Exercise inputs START

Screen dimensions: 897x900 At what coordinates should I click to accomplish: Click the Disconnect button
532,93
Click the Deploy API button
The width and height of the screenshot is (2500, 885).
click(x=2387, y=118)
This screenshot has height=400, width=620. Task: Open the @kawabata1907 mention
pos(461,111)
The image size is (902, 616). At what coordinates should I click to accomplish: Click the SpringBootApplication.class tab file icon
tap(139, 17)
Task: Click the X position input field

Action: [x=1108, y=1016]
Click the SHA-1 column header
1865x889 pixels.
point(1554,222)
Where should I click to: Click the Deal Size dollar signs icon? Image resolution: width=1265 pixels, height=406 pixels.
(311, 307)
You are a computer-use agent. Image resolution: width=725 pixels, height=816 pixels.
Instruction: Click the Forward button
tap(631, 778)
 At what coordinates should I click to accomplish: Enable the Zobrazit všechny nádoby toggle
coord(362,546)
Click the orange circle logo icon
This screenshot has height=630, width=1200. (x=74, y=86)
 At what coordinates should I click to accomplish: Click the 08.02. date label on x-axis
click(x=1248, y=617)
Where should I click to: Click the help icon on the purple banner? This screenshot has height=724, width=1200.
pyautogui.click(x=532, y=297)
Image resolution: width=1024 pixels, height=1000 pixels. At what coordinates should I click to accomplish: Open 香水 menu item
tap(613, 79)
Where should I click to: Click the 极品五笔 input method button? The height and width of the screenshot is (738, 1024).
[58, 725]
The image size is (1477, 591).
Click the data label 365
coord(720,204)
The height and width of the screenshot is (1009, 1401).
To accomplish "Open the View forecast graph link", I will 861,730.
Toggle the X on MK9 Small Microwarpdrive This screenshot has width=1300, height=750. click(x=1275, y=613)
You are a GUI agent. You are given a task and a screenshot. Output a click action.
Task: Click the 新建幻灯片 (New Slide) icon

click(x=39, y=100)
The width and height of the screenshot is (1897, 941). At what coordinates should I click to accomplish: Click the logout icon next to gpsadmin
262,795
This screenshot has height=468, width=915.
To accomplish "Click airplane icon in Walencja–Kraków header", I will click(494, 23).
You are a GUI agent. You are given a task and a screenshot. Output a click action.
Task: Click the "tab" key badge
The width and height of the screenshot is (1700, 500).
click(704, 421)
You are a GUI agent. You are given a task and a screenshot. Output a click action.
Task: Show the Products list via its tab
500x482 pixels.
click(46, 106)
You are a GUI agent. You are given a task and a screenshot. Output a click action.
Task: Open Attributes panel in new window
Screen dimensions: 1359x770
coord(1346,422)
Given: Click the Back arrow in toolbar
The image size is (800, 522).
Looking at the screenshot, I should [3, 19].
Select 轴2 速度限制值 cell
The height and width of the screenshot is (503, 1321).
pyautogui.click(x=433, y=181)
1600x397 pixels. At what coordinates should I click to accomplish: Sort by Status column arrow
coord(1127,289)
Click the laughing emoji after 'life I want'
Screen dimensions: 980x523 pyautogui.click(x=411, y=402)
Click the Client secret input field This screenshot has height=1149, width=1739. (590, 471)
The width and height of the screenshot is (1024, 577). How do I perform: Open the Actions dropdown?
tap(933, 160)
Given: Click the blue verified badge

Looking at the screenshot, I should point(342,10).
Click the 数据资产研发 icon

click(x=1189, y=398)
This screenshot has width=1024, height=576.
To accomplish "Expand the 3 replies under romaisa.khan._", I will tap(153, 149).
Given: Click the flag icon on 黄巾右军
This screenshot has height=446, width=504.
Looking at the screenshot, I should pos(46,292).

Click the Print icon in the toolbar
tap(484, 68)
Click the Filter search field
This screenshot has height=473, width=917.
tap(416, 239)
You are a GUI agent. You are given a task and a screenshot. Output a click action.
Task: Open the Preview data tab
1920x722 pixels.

Exercise inputs END

*Prompt*
From the line containing "This screenshot has width=1024, height=576." through the last line of the records above, reproduce every line exactly.

*Expected answer*
This screenshot has width=1024, height=576.
To accomplish "Expand the 3 replies under romaisa.khan._", I will tap(153, 149).
Given: Click the flag icon on 黄巾右军
This screenshot has height=446, width=504.
Looking at the screenshot, I should pos(46,292).

Click the Print icon in the toolbar
tap(484, 68)
Click the Filter search field
This screenshot has height=473, width=917.
tap(416, 239)
You are a GUI agent. You are given a task and a screenshot. Output a click action.
Task: Open the Preview data tab
1920x722 pixels.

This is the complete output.